Categorical Breakdown

Identity Politics3/10

The main protagonists are white males (Jack Black, Paul Rudd) whose flaws stem from universal themes of mid-life crisis and professional failure, not from their race or 'whiteness.' The supporting cast is diverse, including Thandiwe Newton and Daniela Melchior, as well as a Brazilian snake handler (Selton Mello) whose casting is appropriate for the Amazonian setting, suggesting colorblind or authentic casting rather than forced insertion. There is no evidence of vilification of whiteness or political lecturing on privilege.

Oikophobia2/10

The film satirizes Hollywood's reliance on 'IP' and reboots, which is a critique of a contemporary American cultural trend, not a fundamental deconstruction of Western civilization or ancestry. The American characters are 'underdog dreamers' who are critiquing their own compromised careers, not their home culture as fundamentally corrupt or racist. The film is a comedy of personal failure and nostalgia, not a 'Noble Savage' trope narrative.

Feminism4/10

The score is low to mid-low. The central conflict and themes focus on the male leads and their friendship. One female character, Ana Almeida (Daniela Melchior), is described as a 'badass' and her writing criticized as opaque and illogical, which is a common complaint against the 'Girl Boss' archetype. However, the lead male character, Doug, is shown to be a family man with a 'nagging feeling of responsibility to his family,' suggesting a positive or grounding view of the nuclear unit which counters anti-natalism.
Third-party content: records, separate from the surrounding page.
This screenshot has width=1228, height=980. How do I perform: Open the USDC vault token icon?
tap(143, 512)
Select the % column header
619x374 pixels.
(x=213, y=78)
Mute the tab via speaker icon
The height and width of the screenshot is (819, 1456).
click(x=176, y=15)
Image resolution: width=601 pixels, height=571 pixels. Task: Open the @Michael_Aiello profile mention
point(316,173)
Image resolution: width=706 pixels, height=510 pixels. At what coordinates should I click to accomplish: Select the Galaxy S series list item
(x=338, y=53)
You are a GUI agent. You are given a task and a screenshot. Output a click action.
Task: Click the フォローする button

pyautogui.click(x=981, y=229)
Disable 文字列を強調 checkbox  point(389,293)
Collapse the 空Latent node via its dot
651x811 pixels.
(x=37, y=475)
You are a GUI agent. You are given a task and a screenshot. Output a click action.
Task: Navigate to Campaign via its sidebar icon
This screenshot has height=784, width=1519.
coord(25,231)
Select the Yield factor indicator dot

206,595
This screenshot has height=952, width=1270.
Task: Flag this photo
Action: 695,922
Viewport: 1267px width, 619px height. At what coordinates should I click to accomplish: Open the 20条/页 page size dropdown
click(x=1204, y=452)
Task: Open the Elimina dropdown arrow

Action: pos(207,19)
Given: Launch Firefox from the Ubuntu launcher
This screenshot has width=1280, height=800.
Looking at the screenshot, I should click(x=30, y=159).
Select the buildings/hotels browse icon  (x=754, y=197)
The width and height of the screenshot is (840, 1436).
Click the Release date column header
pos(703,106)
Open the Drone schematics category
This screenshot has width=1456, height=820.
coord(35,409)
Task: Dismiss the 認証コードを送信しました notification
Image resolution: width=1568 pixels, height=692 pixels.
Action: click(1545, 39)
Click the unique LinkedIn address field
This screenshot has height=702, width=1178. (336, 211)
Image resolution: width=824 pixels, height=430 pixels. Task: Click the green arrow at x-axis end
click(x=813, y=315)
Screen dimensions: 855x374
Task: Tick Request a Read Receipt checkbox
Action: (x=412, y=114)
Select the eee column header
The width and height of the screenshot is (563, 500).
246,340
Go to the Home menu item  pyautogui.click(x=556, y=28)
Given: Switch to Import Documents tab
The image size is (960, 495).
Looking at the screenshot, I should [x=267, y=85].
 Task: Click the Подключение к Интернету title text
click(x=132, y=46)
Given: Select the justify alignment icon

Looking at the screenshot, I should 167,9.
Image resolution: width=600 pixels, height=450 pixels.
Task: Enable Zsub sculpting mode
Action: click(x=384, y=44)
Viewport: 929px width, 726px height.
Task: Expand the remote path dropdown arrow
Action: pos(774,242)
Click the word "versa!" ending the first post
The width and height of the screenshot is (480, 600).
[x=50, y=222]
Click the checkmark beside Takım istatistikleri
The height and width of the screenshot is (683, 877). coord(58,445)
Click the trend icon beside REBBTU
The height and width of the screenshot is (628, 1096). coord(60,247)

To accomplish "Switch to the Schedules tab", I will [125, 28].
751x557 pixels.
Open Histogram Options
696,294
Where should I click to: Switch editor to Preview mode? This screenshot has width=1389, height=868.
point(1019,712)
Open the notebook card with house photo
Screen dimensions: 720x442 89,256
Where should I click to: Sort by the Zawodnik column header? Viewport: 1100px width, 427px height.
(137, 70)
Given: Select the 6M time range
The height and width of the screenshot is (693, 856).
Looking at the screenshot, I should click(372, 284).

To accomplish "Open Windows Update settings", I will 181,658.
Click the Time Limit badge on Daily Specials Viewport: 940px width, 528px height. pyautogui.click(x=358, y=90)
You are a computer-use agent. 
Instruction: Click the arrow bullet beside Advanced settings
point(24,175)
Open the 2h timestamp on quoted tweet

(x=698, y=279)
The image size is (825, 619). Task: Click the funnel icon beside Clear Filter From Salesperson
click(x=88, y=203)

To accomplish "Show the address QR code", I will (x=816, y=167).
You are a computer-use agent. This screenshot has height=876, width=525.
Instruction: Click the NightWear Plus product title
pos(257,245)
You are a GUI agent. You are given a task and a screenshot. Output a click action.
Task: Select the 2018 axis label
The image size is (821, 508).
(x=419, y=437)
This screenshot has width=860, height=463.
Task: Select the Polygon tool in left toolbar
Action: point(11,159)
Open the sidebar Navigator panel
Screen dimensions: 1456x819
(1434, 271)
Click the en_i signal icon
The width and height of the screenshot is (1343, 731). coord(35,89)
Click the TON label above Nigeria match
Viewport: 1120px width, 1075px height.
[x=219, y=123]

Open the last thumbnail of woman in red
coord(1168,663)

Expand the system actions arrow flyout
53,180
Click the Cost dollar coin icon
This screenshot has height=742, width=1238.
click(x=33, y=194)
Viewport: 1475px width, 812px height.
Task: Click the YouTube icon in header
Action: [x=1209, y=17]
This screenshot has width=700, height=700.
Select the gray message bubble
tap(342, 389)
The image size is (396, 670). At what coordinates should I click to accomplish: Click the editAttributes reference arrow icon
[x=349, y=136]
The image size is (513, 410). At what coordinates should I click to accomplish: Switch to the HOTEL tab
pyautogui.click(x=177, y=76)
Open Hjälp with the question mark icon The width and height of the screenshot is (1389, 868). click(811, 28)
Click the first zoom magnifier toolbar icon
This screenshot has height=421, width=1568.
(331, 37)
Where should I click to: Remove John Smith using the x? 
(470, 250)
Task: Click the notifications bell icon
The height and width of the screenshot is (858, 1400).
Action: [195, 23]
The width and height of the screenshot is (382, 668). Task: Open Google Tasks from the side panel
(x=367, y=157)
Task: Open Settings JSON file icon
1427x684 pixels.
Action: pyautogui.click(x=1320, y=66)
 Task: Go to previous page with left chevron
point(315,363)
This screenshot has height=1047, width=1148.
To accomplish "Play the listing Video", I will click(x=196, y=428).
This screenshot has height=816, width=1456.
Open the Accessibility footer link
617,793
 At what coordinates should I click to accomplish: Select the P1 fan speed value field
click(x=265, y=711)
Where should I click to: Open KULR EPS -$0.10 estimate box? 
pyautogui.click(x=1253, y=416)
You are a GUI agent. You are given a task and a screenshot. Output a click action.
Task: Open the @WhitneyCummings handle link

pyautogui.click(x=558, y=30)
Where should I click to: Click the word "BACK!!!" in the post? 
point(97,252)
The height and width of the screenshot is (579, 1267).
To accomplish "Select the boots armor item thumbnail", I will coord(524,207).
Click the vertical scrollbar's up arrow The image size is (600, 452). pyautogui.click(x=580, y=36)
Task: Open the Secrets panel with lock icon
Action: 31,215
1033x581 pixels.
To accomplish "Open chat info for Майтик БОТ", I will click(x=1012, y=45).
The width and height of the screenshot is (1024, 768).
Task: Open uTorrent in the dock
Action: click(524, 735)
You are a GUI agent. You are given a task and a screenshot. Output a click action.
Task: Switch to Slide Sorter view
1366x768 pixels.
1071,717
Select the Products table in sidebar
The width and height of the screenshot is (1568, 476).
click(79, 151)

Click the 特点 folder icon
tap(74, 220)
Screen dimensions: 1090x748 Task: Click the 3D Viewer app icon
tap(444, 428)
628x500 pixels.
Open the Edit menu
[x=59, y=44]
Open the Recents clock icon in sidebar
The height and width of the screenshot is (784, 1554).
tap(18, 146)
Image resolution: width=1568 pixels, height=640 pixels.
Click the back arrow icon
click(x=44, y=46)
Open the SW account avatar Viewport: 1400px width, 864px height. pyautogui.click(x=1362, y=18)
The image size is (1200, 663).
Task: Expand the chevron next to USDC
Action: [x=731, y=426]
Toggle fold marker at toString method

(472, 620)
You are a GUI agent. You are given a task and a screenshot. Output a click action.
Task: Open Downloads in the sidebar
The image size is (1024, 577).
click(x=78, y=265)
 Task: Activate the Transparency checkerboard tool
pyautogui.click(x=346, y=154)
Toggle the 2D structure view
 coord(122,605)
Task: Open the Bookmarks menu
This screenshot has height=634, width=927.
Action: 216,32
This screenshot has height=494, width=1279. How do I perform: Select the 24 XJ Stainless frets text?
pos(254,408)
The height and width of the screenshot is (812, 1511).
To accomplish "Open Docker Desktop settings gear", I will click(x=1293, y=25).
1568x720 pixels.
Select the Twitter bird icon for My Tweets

The main men are bumbling in their careers, but the comedy is born from their personal flaws and friendship, not their emasculation for a gender-political point.

LGBTQ+1/10

No evidence was found in the plot details, reviews, or cultural commentary to suggest the presence of LGBTQ+ themes, characters, deconstruction of the nuclear family, or gender theory. The familial relationships are presented as traditional male-female pairings. The content maintains a normative structure.

Anti-Theism1/10

The movie is a creature-feature comedy and meta-satire. There is no mention of traditional religion, Christianity, or any hostility toward faith. The moral and philosophical concerns are confined to personal issues like friendship, ambition, and mid-life disappointment, adhering to a transcendent (friendship, ambition) or objective (survival) reality rather than moral relativism.